Oh, I should include this epic air lock scene from 2001: A Space Odyssey.
Notice how he is still weightless after the air is added. It's great.
Bad Physics in Nonfiction
There is another class of bad physics—and this one is actually bad in real life. Suppose I'm not really trying to tell a story in some way. Instead, I'm trying to show you some cool science.
Here is an example of a explanation of a zip line from some type of museum. I'm just going to draw something similar to what you might really see in a physics problem:
Remember, this graphic isn't used to supplement a plot—it's probably used to help people understand some type of science content. But do you notice anything wrong? Hint: One of these things is not like the other. Let me just say that it's wrong in some way. It goes right to my number one rule for science communication:
You can't be 100 percent correct, but you can be 100 percent wrong.
OK, one more quick example (sadly, there are countless examples). This one is from a show on television that aims to show the science in cool stuff (I will withhold the actual name of the show to protect the guilty). In this case, they were trying to explain how a car can travel upside down in a vertical loop. This is a re-creation of their graphic.
There is a way that you could convince me this diagram is legit, but that is not what they did. Although there is a gravitational force pushing the car down, there is nothing pushing it up. They are trying to explain this cool phenomenon, but they miss the coolest part—that there is nothing pushing the car up. In fact the car doesn't fall because it's already accelerating down by traveling in a circle. If you want more details on the actual physics, here is an older post showing a human running in vertical loop.

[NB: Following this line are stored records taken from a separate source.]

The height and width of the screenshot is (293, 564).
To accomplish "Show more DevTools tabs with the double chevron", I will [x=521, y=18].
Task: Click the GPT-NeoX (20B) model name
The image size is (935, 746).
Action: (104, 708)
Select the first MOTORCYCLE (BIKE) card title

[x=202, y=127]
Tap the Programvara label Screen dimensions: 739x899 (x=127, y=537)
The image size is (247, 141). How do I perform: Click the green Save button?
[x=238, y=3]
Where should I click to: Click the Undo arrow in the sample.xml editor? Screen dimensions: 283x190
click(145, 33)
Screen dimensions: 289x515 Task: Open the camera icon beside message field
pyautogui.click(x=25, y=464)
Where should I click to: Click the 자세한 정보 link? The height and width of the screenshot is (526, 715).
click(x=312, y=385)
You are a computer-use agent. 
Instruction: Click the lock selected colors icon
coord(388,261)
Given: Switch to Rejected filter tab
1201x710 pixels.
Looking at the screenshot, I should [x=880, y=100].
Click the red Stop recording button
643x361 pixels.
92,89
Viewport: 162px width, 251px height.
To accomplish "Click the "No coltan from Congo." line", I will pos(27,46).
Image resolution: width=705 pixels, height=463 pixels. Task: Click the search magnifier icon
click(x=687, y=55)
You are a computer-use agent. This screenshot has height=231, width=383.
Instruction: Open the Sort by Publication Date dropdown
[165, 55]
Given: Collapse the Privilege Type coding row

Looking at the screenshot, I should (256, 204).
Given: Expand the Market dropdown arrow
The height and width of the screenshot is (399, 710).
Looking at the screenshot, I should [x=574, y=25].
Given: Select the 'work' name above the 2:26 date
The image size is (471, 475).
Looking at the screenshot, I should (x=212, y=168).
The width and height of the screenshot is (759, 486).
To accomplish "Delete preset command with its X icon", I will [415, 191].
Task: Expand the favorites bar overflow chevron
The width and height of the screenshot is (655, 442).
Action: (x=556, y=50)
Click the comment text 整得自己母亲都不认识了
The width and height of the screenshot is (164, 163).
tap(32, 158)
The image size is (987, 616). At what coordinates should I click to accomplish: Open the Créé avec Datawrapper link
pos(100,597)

I know it's quite difficult to talk about complicated physics in a simple graphic—I've done it quite a few times. It's sort of like physics haiku. You need to make it short and hit a certain number of concepts, all while including a science theme. Trust me, it's pretty tough to explain angular momentum in a short video. But these above examples are just wrong.
So, do these get me enraged? Not too much. Even when educators get things wrong, I still think it's a great opportunity to talk about a better way to represent complicated ideas. Well, I guess I get more upset about mistakes in these explanations than I do with fiction. In fiction, there are many wrong things we accept anyway—it is, after all, still fiction.